A high percentage of people had persistent infection; that is, they maintained similar levels of antibodies during the study period. Failures in syphilis treatment have been documented from 3% among people without HIV to 17% among PLWH (Ghanem et al., 2007). Furthermore, among PLWH, the antibody titers take longer to decrease (serofast patients) in up to 25% of the population (Spagnuolo et al., 2018). The CEC prescribes the treatment for syphilis; however, it is unknown if people receive the treatment, as most of the participants are sent to their family medical clinic for follow-up. Only PLWH without social security are followed in the CEC.

There are few studies on the incidence of syphilis in Mexico. Among FSW, it was 4.31 cases per 100 py, and among their stable sexual partners, it was 3.64 cases per 100 py (Bazzi et al., 2015). In the current study, the VCT group had a similar incidence of 3.4 cases per 100 py. However, the highest incidence was among PLWH, with 16 cases per 100 py. The incidence of syphilis was higher than that detected in other countries, including Italy (1.94 per 100 py), Singapore (6.21 per 100 py), and Australia (5.47 per 100 py), all among PLWH (Ang et al., 2020; Goddard et al., 2019; Spagnuolo et al., 2018). This was similar to the very high incidence of syphilis reported in Argentina (14.9 cases per 100 py) (Bissio et al., 2017) In addition to the high incidence, there was a high percentage of syphilis reinfection. In other countries, this reinfection has been reported and appears to be a risk factor for reinfection, being asymptomatic, living with HIV, being a MSM, and failure in case follow-up (Kenyon et al., 2014).

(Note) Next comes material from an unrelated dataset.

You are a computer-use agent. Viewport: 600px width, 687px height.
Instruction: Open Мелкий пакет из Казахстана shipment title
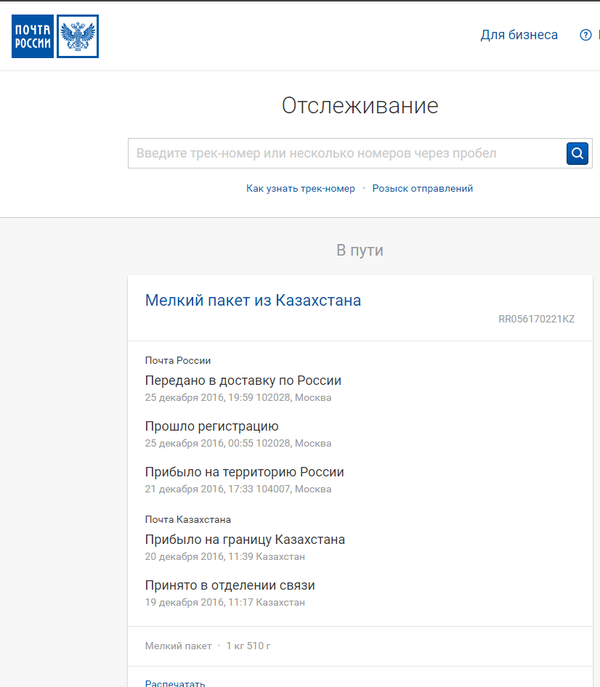pos(253,300)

In relation to limitations, the current study did not include sociodemographic, sexual behavior, and clinical information about participants; it was to difficult to know if all patients received the adequate treatment and follow-up because there is no epidemiological surveillance information about other clinics. The prevalence of active infection without clinical information may be overestimating the prevalence, especially among PLWH who present as serofast, and there was potential selection bias in the dynamic cohort due to the small number of cases with follow-up. Possibly, we are overestimating the prevalence of syphilis among PLWH because PLWH with social security have a better socioeconomic status, which makes them generally less vulnerable to various infections.


Different vulnerable groups showed a high incidence and high prevalence of active syphilis and reinfections in the CEC. The results confirm that it is necessary to allocate more resources for the detection, treatment, and surveillance of syphilis cases, as suggested by the WHO, to control syphilis and eliminate congenital cases (WHO, 2016; WHO, 2018). Specific strategies need to be implemented, including continuous training for health personnel to identify, treat, and follow-up on syphilis cases, contact tracing of sexual partners, and sex education for vulnerable populations, among other prevention measures.